Since the copy must match the original, write out each record word for word, skipping only the pictures.

■ ■ ■

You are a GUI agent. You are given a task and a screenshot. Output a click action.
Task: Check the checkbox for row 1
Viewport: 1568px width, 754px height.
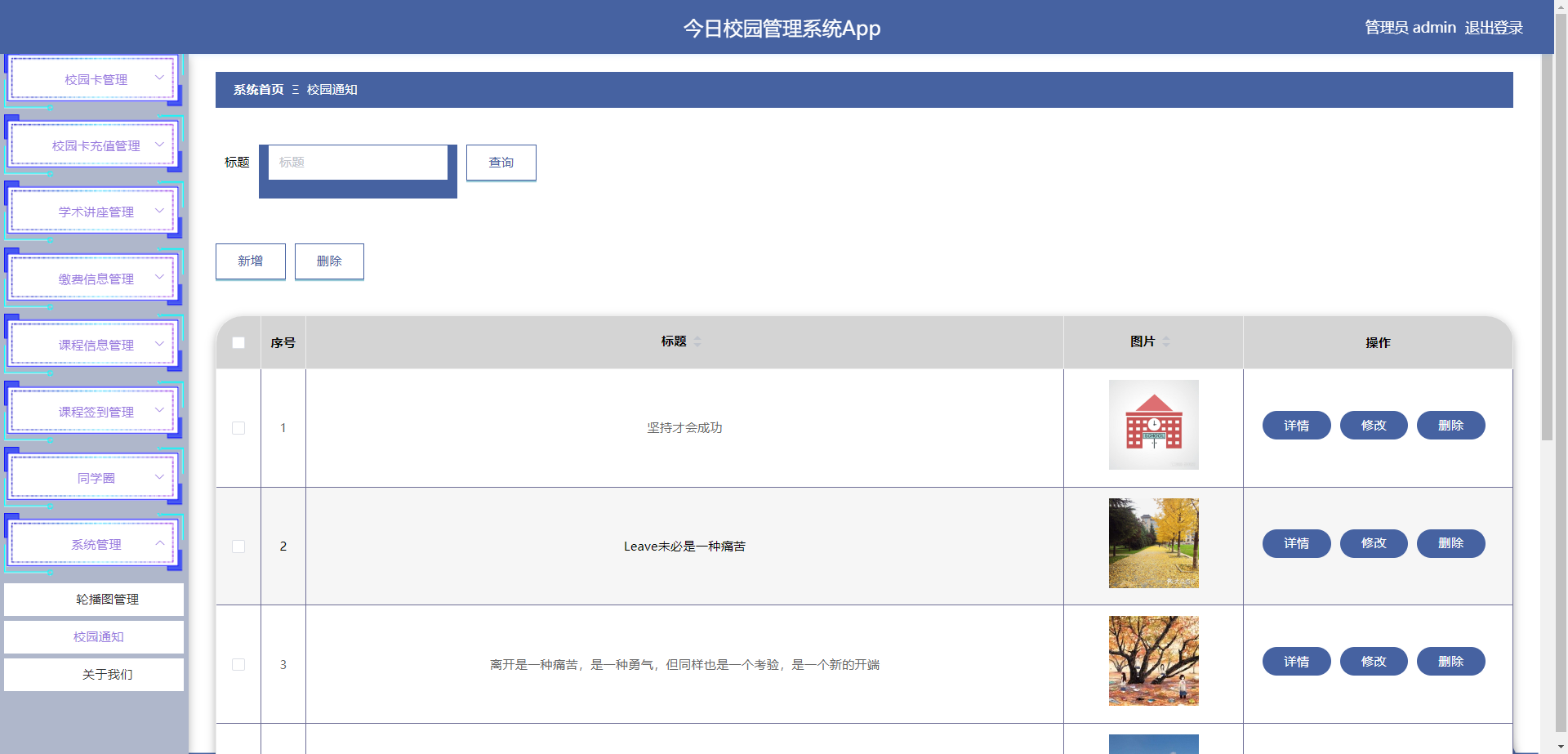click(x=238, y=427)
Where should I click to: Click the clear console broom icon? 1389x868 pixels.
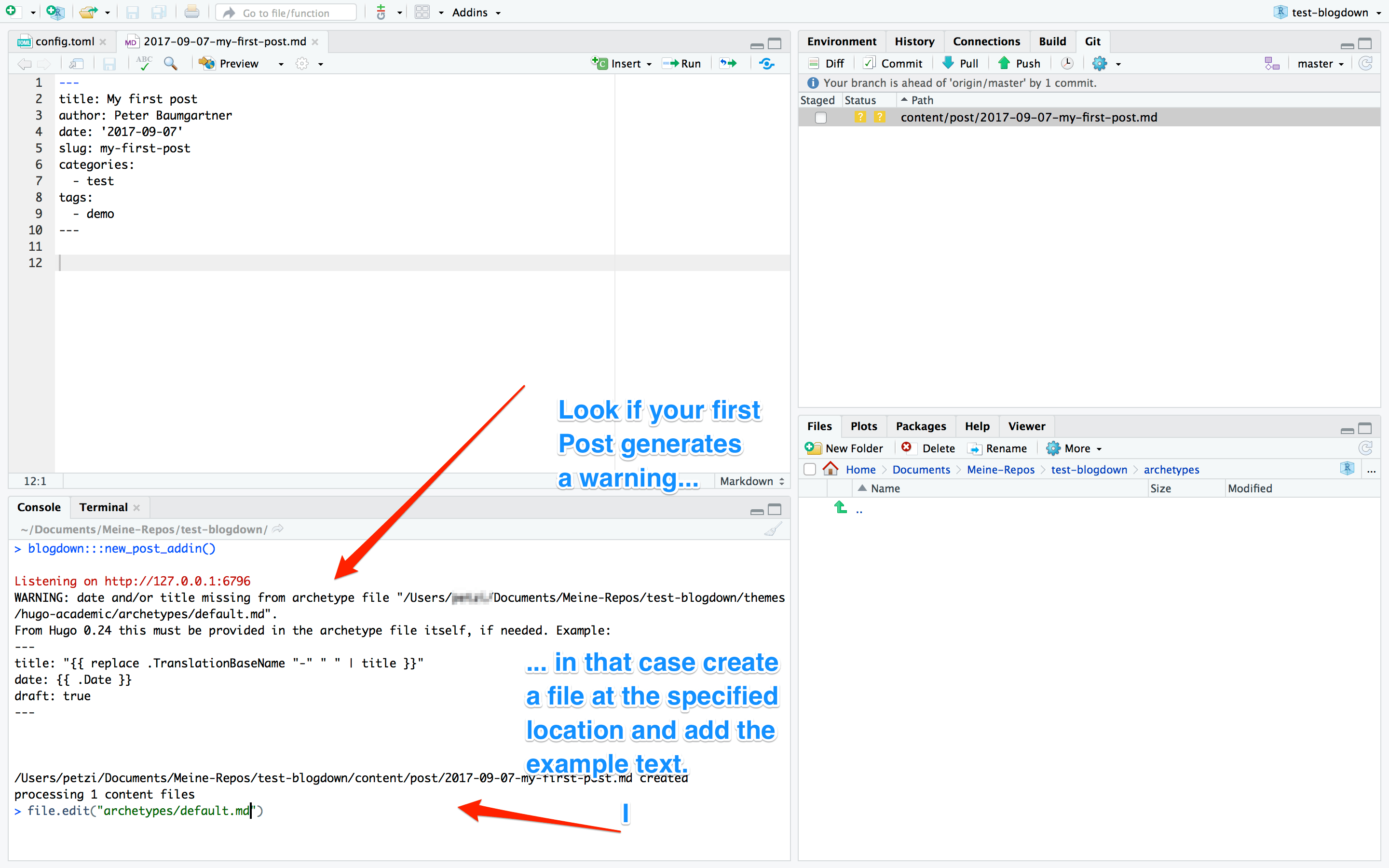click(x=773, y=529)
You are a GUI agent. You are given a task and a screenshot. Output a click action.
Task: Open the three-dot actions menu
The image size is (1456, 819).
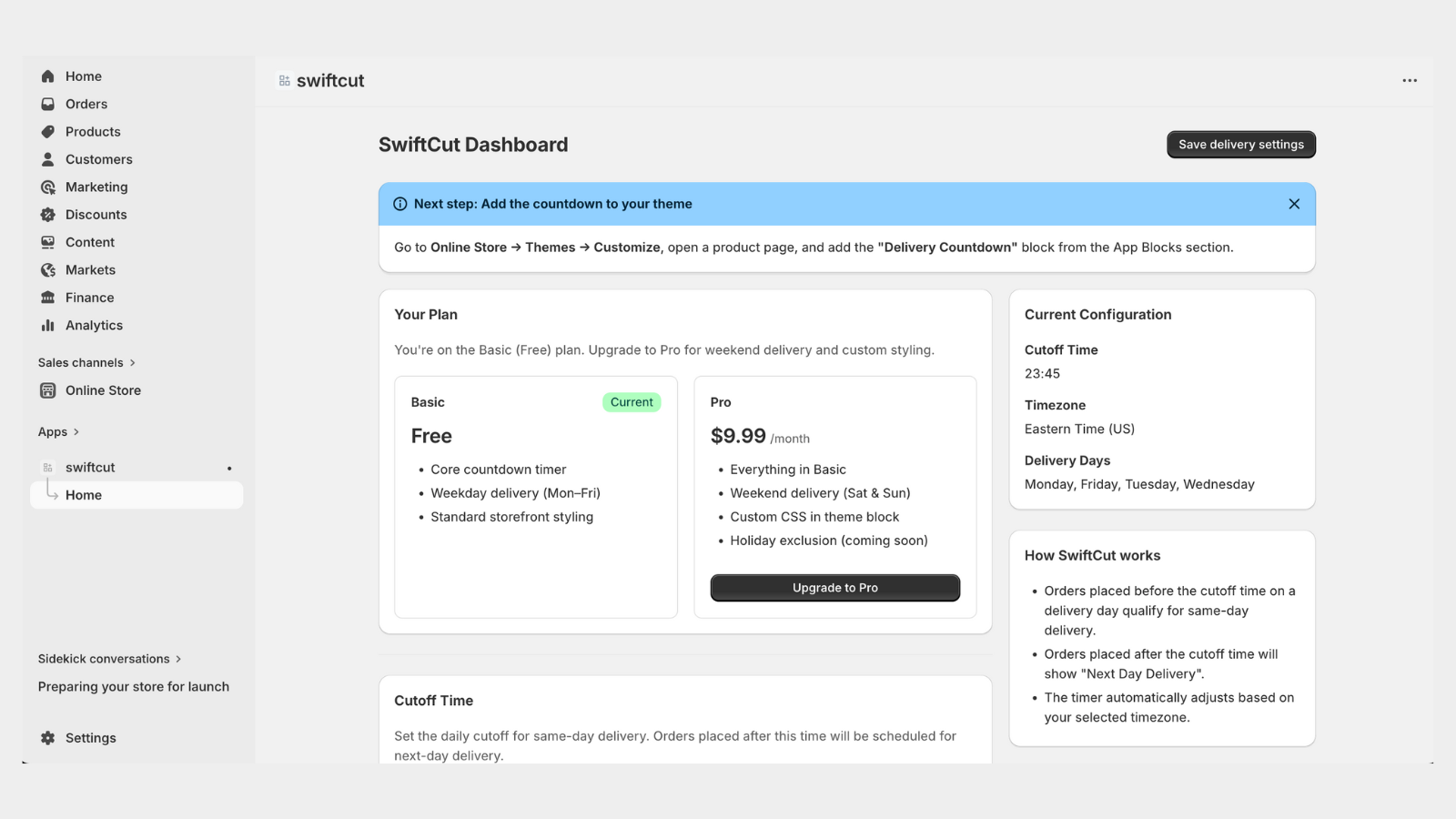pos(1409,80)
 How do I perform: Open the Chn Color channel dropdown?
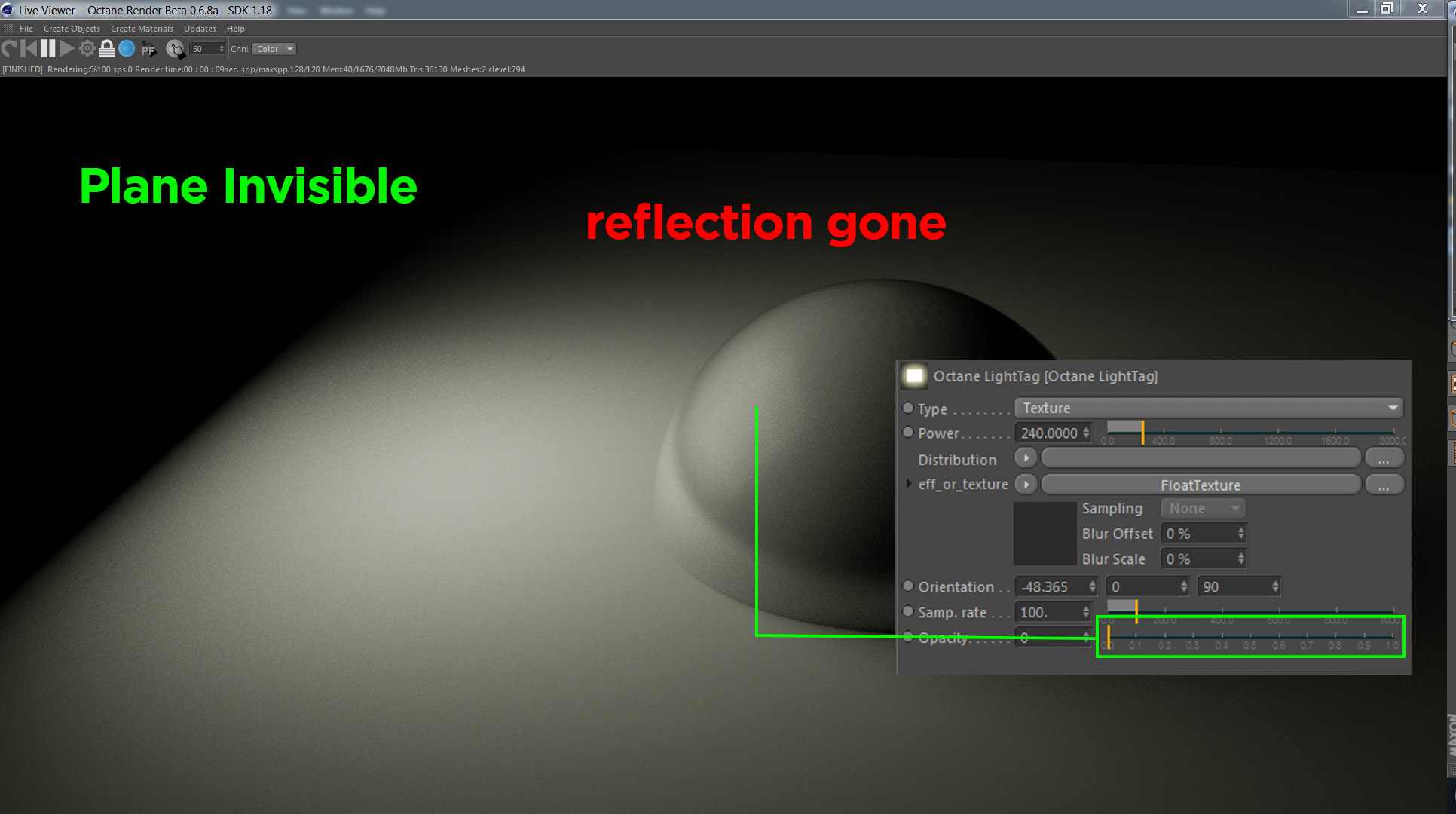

■ ■ ■

The completed task |
You are a GUI agent. You are given a task and a screenshot. Output a click action.
Task: Check the checkbox for row 1
Viewport: 1568px width, 754px height.
click(x=238, y=427)
Where should I click to: Click the clear console broom icon? 1389x868 pixels.
click(x=773, y=529)
You are a GUI agent. You are given a task and a screenshot. Output a click action.
Task: Open the three-dot actions menu
The image size is (1456, 819).
pos(1409,80)
 How do I perform: Open the Chn Color channel dropdown?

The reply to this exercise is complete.